Exercise task>
Please copy out the material below, renaming "laser pointer" to "highlighter" wherever it occurs and leaving everything else untouched.

Entries on where items appear:

——————

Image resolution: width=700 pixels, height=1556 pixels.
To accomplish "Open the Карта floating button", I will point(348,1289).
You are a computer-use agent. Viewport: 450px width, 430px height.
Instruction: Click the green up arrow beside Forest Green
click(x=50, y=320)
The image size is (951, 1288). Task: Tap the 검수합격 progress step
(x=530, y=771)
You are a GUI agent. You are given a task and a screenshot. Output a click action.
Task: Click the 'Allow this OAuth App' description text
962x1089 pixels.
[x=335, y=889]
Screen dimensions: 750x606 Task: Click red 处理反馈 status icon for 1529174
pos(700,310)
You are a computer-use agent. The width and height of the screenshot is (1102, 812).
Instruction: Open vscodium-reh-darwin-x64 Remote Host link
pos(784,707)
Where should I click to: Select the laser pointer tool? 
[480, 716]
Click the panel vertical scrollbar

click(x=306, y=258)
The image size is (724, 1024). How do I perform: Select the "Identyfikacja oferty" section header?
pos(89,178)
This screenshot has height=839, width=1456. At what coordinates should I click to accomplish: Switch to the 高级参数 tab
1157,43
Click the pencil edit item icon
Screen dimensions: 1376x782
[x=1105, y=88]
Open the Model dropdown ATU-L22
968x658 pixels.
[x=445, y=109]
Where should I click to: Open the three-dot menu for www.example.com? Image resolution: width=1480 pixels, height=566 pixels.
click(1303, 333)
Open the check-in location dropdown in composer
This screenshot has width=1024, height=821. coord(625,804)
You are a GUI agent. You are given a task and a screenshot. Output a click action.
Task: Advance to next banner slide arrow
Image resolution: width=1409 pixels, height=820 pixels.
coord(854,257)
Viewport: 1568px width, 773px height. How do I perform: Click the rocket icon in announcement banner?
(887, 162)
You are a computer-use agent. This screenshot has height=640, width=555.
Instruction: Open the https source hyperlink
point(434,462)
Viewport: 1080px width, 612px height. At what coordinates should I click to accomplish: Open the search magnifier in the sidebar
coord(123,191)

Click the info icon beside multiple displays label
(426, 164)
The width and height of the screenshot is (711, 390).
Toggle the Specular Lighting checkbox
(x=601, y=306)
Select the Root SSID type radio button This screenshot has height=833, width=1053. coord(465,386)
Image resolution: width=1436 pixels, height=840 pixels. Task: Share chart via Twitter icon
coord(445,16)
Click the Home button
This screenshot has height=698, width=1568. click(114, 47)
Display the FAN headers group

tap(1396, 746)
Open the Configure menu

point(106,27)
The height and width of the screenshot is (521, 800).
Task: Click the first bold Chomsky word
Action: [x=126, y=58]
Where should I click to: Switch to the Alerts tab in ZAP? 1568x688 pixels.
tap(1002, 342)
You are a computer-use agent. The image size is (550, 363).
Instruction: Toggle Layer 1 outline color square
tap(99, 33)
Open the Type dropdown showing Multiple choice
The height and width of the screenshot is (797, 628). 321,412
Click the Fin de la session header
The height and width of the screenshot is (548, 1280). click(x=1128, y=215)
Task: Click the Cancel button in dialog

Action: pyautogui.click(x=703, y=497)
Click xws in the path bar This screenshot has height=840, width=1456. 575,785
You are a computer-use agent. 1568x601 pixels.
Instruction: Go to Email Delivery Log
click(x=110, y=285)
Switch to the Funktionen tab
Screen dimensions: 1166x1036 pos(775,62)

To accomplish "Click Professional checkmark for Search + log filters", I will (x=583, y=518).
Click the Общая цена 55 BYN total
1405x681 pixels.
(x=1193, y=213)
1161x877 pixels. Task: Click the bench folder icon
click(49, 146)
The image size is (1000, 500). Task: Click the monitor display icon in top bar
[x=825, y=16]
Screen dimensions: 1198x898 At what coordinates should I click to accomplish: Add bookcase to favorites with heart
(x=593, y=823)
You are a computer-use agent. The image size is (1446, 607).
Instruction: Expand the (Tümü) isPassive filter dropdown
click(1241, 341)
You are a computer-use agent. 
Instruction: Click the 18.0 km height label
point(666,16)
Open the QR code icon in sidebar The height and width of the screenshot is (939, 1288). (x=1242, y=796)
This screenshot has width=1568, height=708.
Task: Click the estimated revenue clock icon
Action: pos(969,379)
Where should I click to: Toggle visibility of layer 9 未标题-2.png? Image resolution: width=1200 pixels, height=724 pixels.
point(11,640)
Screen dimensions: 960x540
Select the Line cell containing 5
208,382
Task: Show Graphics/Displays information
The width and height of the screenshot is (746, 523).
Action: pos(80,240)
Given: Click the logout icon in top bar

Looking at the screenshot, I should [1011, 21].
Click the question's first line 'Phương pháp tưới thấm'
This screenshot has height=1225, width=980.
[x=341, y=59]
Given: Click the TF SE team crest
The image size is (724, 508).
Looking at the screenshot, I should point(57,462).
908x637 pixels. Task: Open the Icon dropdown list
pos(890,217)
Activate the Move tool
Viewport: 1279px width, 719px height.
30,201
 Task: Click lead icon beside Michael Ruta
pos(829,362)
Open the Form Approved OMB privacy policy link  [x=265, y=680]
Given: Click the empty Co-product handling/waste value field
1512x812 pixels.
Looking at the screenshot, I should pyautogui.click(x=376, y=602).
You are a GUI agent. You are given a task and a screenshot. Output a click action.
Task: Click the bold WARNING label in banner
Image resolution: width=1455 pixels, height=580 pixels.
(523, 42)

——————

Finished task>
Image resolution: width=700 pixels, height=1556 pixels.
To accomplish "Open the Карта floating button", I will point(348,1289).
You are a computer-use agent. Viewport: 450px width, 430px height.
Instruction: Click the green up arrow beside Forest Green
click(x=50, y=320)
The image size is (951, 1288). Task: Tap the 검수합격 progress step
(x=530, y=771)
You are a GUI agent. You are given a task and a screenshot. Output a click action.
Task: Click the 'Allow this OAuth App' description text
962x1089 pixels.
[x=335, y=889]
Screen dimensions: 750x606 Task: Click red 处理反馈 status icon for 1529174
pos(700,310)
You are a computer-use agent. The width and height of the screenshot is (1102, 812).
Instruction: Open vscodium-reh-darwin-x64 Remote Host link
pos(784,707)
Where should I click to: Select the highlighter tool? 
[480, 716]
Click the panel vertical scrollbar

click(x=306, y=258)
The image size is (724, 1024). How do I perform: Select the "Identyfikacja oferty" section header?
pos(89,178)
This screenshot has height=839, width=1456. At what coordinates should I click to accomplish: Switch to the 高级参数 tab
1157,43
Click the pencil edit item icon
Screen dimensions: 1376x782
[x=1105, y=88]
Open the Model dropdown ATU-L22
968x658 pixels.
[x=445, y=109]
Where should I click to: Open the three-dot menu for www.example.com? Image resolution: width=1480 pixels, height=566 pixels.
click(1303, 333)
Open the check-in location dropdown in composer
This screenshot has width=1024, height=821. coord(625,804)
You are a GUI agent. You are given a task and a screenshot. Output a click action.
Task: Advance to next banner slide arrow
Image resolution: width=1409 pixels, height=820 pixels.
coord(854,257)
Viewport: 1568px width, 773px height. How do I perform: Click the rocket icon in announcement banner?
(887, 162)
You are a computer-use agent. This screenshot has height=640, width=555.
Instruction: Open the https source hyperlink
point(434,462)
Viewport: 1080px width, 612px height. At what coordinates should I click to accomplish: Open the search magnifier in the sidebar
coord(123,191)

Click the info icon beside multiple displays label
(426, 164)
The width and height of the screenshot is (711, 390).
Toggle the Specular Lighting checkbox
(x=601, y=306)
Select the Root SSID type radio button This screenshot has height=833, width=1053. coord(465,386)
Image resolution: width=1436 pixels, height=840 pixels. Task: Share chart via Twitter icon
coord(445,16)
Click the Home button
This screenshot has height=698, width=1568. click(114, 47)
Display the FAN headers group

tap(1396, 746)
Open the Configure menu

point(106,27)
The height and width of the screenshot is (521, 800).
Task: Click the first bold Chomsky word
Action: [x=126, y=58]
Where should I click to: Switch to the Alerts tab in ZAP? 1568x688 pixels.
tap(1002, 342)
You are a computer-use agent. The image size is (550, 363).
Instruction: Toggle Layer 1 outline color square
tap(99, 33)
Open the Type dropdown showing Multiple choice
The height and width of the screenshot is (797, 628). 321,412
Click the Fin de la session header
The height and width of the screenshot is (548, 1280). click(x=1128, y=215)
Task: Click the Cancel button in dialog

Action: pyautogui.click(x=703, y=497)
Click xws in the path bar This screenshot has height=840, width=1456. 575,785
You are a computer-use agent. 1568x601 pixels.
Instruction: Go to Email Delivery Log
click(x=110, y=285)
Switch to the Funktionen tab
Screen dimensions: 1166x1036 pos(775,62)

To accomplish "Click Professional checkmark for Search + log filters", I will (x=583, y=518).
Click the Общая цена 55 BYN total
1405x681 pixels.
(x=1193, y=213)
1161x877 pixels. Task: Click the bench folder icon
click(49, 146)
The image size is (1000, 500). Task: Click the monitor display icon in top bar
[x=825, y=16]
Screen dimensions: 1198x898 At what coordinates should I click to accomplish: Add bookcase to favorites with heart
(x=593, y=823)
You are a computer-use agent. The image size is (1446, 607).
Instruction: Expand the (Tümü) isPassive filter dropdown
click(1241, 341)
You are a computer-use agent. 
Instruction: Click the 18.0 km height label
point(666,16)
Open the QR code icon in sidebar The height and width of the screenshot is (939, 1288). (x=1242, y=796)
This screenshot has width=1568, height=708.
Task: Click the estimated revenue clock icon
Action: pos(969,379)
Where should I click to: Toggle visibility of layer 9 未标题-2.png? Image resolution: width=1200 pixels, height=724 pixels.
point(11,640)
Screen dimensions: 960x540
Select the Line cell containing 5
208,382
Task: Show Graphics/Displays information
The width and height of the screenshot is (746, 523).
Action: pos(80,240)
Given: Click the logout icon in top bar

Looking at the screenshot, I should [1011, 21].
Click the question's first line 'Phương pháp tưới thấm'
This screenshot has height=1225, width=980.
[x=341, y=59]
Given: Click the TF SE team crest
The image size is (724, 508).
Looking at the screenshot, I should point(57,462).
908x637 pixels. Task: Open the Icon dropdown list
pos(890,217)
Activate the Move tool
Viewport: 1279px width, 719px height.
30,201
 Task: Click lead icon beside Michael Ruta
pos(829,362)
Open the Form Approved OMB privacy policy link  [x=265, y=680]
Given: Click the empty Co-product handling/waste value field
1512x812 pixels.
Looking at the screenshot, I should pyautogui.click(x=376, y=602).
You are a GUI agent. You are given a task and a screenshot. Output a click action.
Task: Click the bold WARNING label in banner
Image resolution: width=1455 pixels, height=580 pixels.
(523, 42)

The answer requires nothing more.